Ares Acquisition Corporation II (the “Company”), a special purpose acquisition company formed for the purpose of entering into a combination with one or more businesses, today announced the closing of its initial public offering of 45,000,000 units at a price of $10.00 per share and the sale of an additional 5,000,000 units at $10.00 per share pursuant to the underwriters’ partial exercise of their over-allotment option. Total gross proceeds from the offering were $500 million before deducting underwriting discounts and commissions and other offering expenses payable by the Company.

The Company’s sponsor is a subsidiary of Ares Management Corporation (“Ares”) (NYSE: ARES), a leading, global alternative investment manager with approximately $352 billion of assets under management as of December 31, 2022. The Company’s management team is led by David B. Kaplan, as Chief Executive Officer and Co-Chairman of the Board of Directors, and Michael J Arougheti as Co-Chairman of the Board of Directors.

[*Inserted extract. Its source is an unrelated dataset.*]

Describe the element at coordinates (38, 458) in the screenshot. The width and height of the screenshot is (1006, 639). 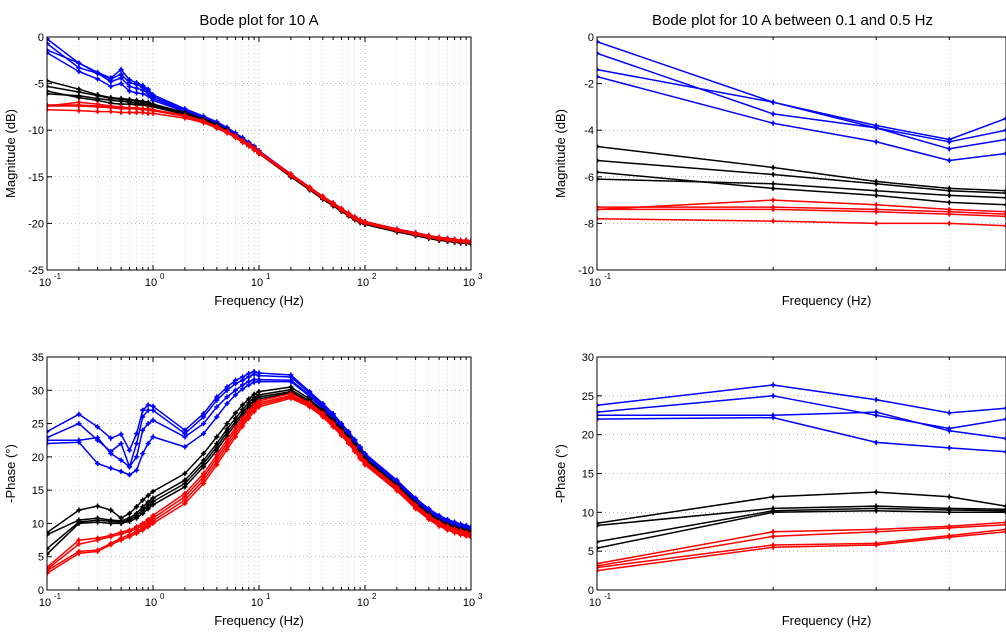
I see `y-tick-label: 20` at that location.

The Company’s units began trading on the New York Stock Exchange under the ticker symbol “AACT.U” on April 21, 2023.

Citigroup and UBS Investment Bank acted as joint book-runners and representatives of the underwriters for this offering, and CastleOak acted as co-manager. The offering was made only by means of a prospectus. Copies of the final prospectus related to the offering may be obtained from: Citigroup Global Markets Inc., c/o Broadridge Financial Solutions, 1155 Long Island Avenue, Edgewood, NY 11717, Telephone: (800) 831-9146; and UBS Securities LLC, Attention: Prospectus Department, 1285 Avenue of the Americas, New York, New York 10019, Telephone: (888) 827-7275 or email: ol-prospectus-request@ubs.com.

A registration statement relating to the securities became effective on April 20, 2023 in accordance with Section 8(a) of the Securities Act of 1933, as amended. This press release shall not constitute an offer to sell or the solicitation of an offer to buy, nor shall there be any sale of these securities in any state or jurisdiction in which such offer, solicitation or sale would be unlawful prior to registration or qualification under the securities laws of any such state or jurisdiction.

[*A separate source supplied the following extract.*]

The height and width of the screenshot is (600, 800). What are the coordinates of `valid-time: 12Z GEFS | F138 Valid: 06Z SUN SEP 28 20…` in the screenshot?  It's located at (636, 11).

About Ares Acquisition Corporation II

Ares Acquisition Corporation II (“AACT”) is a special purpose acquisition company sponsored by a subsidiary of Ares, a leading global alternative investment manager. Having completed a $500 million initial public offering in April 2023, the Company seeks to effect a merger, share exchange, asset acquisition, share purchase, reorganization or similar business combination and is expected to benefit from its affiliation with Ares through access to corporate relationships, industry sector expertise and value creation capabilities. For more information, please visit: www.aresacquisitioncorporationii.com.

Cautionary Note Concerning Forward-Looking Statements

This press release contains statements that constitute “forward-looking statements,” including with respect to the anticipated use of the net proceeds. No assurance can be given that the net proceeds of the offering will be used as indicated. Forward-looking statements are subject to numerous conditions, many of which are beyond the control of the Company, including those set forth in the Risk Factors section of the Company’s registration statement and prospectus for the Company’s offering filed with the Securities and Exchange Commission (“SEC”). Copies are available on the SEC’s website, www.sec.gov. The Company undertakes no obligation to update these statements for revisions or changes after the date of this release, except as required by law.